[Requisiti]
• 1. Nella prefazione, a chi si rivolge direttamente l'autore?
• 2. Per favore, elenca tutti i verbi all'imperativo che la prefazione rivolge al lettore.

[Estratto dalla fonte]
Di gianni nuti

Prefazione

Mi rivolgo a te, pellegrino che hai avuto l’ardire di scegliere tra gli scaffali di una libreria o nell’abisso del web questo libro, non ti sei fermato alla copertina ma hai osato aprire e leggere: prosegui, anzi guarda verso il fondo, spulcia una scheda, ascolta la musica del Cd e abbandònati. Solo dopo che ti sei lasciato incantare dalla musica e ti sei chiesto il perché di questo rapimento, allora leggi la prima parte e troverai risposte, ma anche interrogativi, suggerimenti per andare oltre in questa originale, antichissima avventura salpando verso l’orizzonte con le tue personali scialuppe.

[Sezione dati]
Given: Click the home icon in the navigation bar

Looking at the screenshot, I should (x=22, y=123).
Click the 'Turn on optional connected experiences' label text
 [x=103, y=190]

[Le risposte]
• 1. Al pellegrino che ha scelto questo libro tra gli scaffali di una libreria o nell'abisso del web.

• 2. prosegui, guarda, spulcia, ascolta, abbandònati, leggi